Sunday, 3 October 2010
50 Dead Men Walking
I was one of the few who saw this at the cinema when it came out. I went alone to a cinema in Bradford to see it, and I noticed that the few other people in with me were all loners as well. It got decent reviews in the media, but most people in Britain are just not interested in Northern Ireland. It's funny how people are much more interested in learning about Afghanistan and the Taliban than they are about Northern Ireland and the IRA.
I don't think a film has ever been made showing the Troubles from a Unionist perspective. This film is not really Unionist but it is anti-IRA, and such a film had to be made. To be honest, my Northern Irish sympathies lie with the nationalist SDLP but, after The Wind that Shakes the Barley and Hunger, it was time for an anti-IRA film to balance things out a bit.
The start of the film is incredibly intense with a ambush on the McGartland at his car, years after he had left Ireland. This is returned to at the end of the film. It shows how powerful the IRA were that they could track him down thousands of miles away and years after he had stopped acting as a double-agent. I am surprised the film got a 15 and not an 18. It may not be violent all the way through, but there are torture scenes in it and I'd consider any torture to warrant an 18.
McGartland is not an angel but he's the sort of man who simply cannot bring himself to kill anyone, even if he might be willing to commit the odd petty crime. McGartland seems to have vague IRA sympathies at the start of the film, but he becomes more willing to report on their activities to the British secret services as he witnesses torture, bombing of pubs and lorries, and deals with shady Libyans. The ending states that McGartland saved 50 lives (as implied by the title) although he doesn't save anything like as many in the events we see in the film. I expect that the book (of the same name) gives details on this that the film omitted.

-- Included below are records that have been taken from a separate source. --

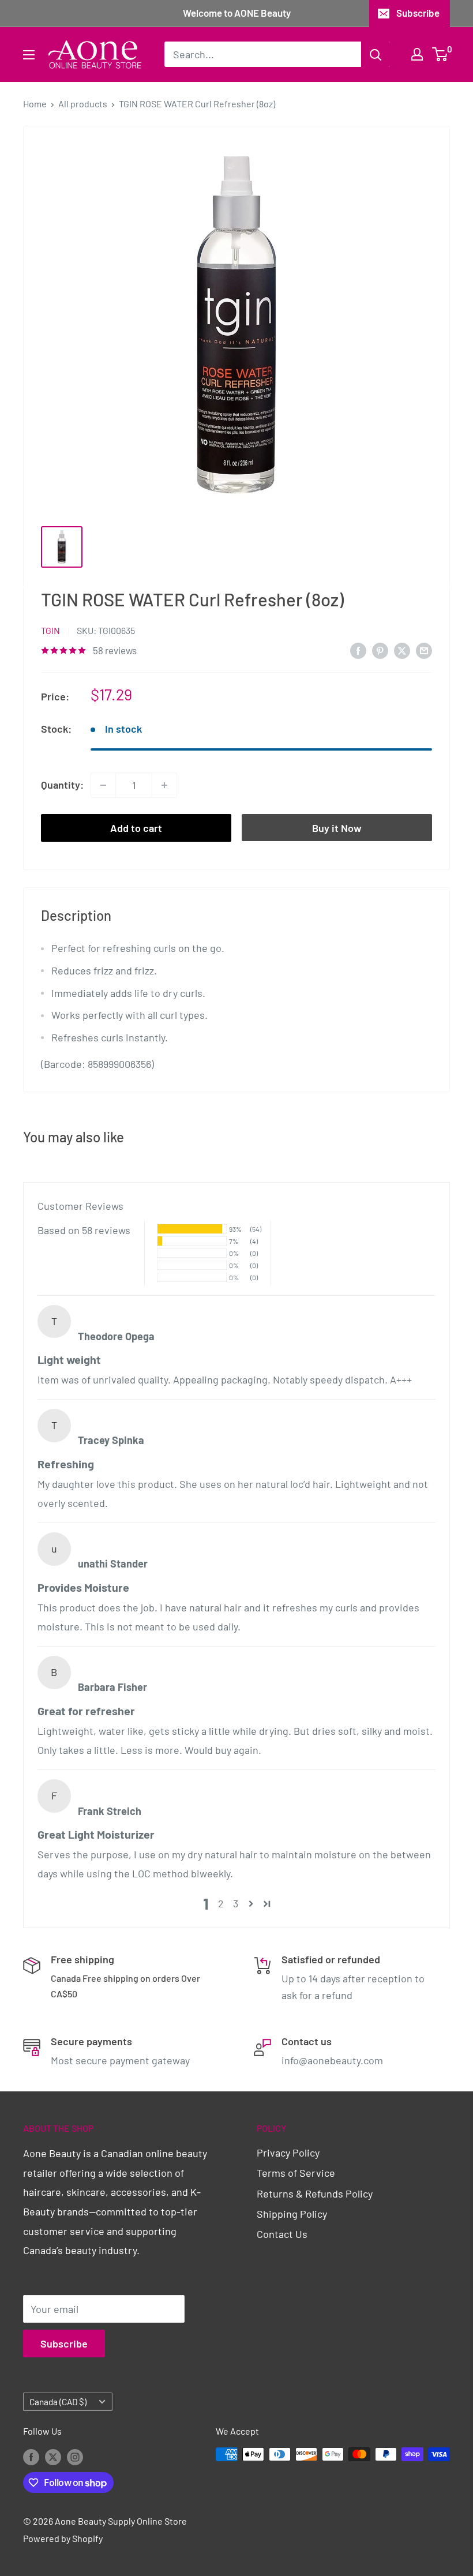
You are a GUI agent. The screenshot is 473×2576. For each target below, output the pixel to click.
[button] (251, 1904)
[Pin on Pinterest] (380, 649)
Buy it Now (337, 828)
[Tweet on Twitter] (402, 649)
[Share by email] (424, 649)
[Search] (375, 54)
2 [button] (221, 1903)
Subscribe (418, 12)
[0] (440, 54)
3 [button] (235, 1903)
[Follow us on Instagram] (75, 2456)
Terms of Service (296, 2172)
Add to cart (136, 828)
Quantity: (62, 784)
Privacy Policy (288, 2152)
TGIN (50, 630)
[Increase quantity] (164, 785)
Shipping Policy (292, 2213)
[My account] (417, 54)
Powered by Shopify (63, 2538)
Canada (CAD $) (58, 2402)
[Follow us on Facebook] (31, 2456)
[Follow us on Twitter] (53, 2456)
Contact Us (282, 2234)
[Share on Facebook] (358, 649)
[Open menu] (29, 54)
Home (35, 103)
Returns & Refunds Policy (315, 2193)
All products (82, 103)
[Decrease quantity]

There is some very dark humour. The darkest is when a man in a balaclava says "Thank God for the IRA!" just before he knee-caps a petty thief.
There are attempts to show the crime of the British army as well. This is done well in the first half of the film in showing heavy-handed raids on homes and interrogation of people who are just walking around Belfast. It becomes a bit messy towards the end when MI5 get involved and want to sacrifice McGartland. Fergus, who recruited McGartland initially, seems to become a one-man-band at the time when McGartland is kidnapped, but Fergus must be still in his job later on when he arranges for McGartland to be re-located to Scotland. I've seen the film twice and I can't follow his thread properly. At the end of the film, the text box includes a note that the British government collaborated with Loyalist paramilitaries at times in the Troubles. This was obviously inserted just to avoid the perception of pro-British propaganda.
I'll give this 8/10. It was an entertaining story and a welcome addition to films about the Troubles. Can you believe that this film won awards yet lost a lot of money at the box office? It might've been more successful had it not been for the condemnation of the real Marty McGartland of the film and had it not been for Rose McGowan's stupid comments at the film's launch that she would've supported the IRA back then (thus alienating part of the film's audience), but Northern Ireland is never going to be cool.